Au fil des pages, Pierre Manenti suit l’évolution de Jacques Chirac, figure centrale du RPR. Le récit montre un basculement politique : d’un « travaillisme à la française » défendu dans les premières années, Chirac opère, au milieu des années 1980, un virage jugé plus libéral, parfois rapproché d’une logique thatchérienne par certains observateurs.

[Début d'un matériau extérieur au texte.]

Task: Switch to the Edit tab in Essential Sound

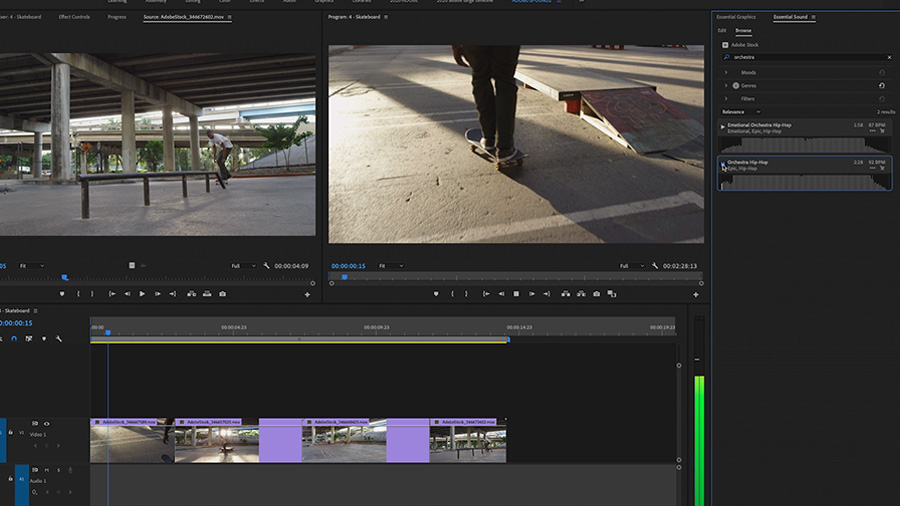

Cette transformation illustre la difficulté de concilier une ligne personnelle et les attentes d’un parti hétérogène. L’auteur rappelle que le « chiraquisme » et le post‑gaullisme se confondent souvent dans les trajectoires des dirigeants, tout en laissant place à des lectures divergentes de ce que devait être la droite républicaine.

La fin du RPR se déroule sans faste. Le 21 septembre 2002, à Villepinte (Seine‑Saint‑Denis), le parti est fusionné dans l’Union pour une majorité présidentielle (UMP). Jacques Chirac, alors président de la République, n’a pas assisté à ce rassemblement et s’est contenté d’un message vidéo, un geste que Manenti interprète comme révélateur du lien ambigu entre le chef et la machine partisane qu’il avait contribué à modeler.

Autre point majeur de l’ouvrage : la porosité idéologique entre le RPR et le Front national. Manenti note que la question d’une alliance éventuelle avec l’extrême droite a agité les bureaux politiques du parti bien avant les débats contemporains. Si Jacques Chirac est aujourd’hui souvent présenté comme un rempart contre une « union des droites », l’auteur souligne qu’il a, dans le passé, navigué avec prudence sur ce terrain contesté.

En somme, Le RPR. Une certaine idée de la droite propose une chronique politique dense, nourrie d’entretiens et de documents inédits. Sans se transformer en étude critique exhaustive, l’ouvrage éclaire les forces et les ambiguïtés d’un parti qui a façonné la droite française de la fin du XXe siècle, tout en offrant des clés pour comprendre les héritages et les dissensions qui pèsent encore dans le paysage politique contemporain.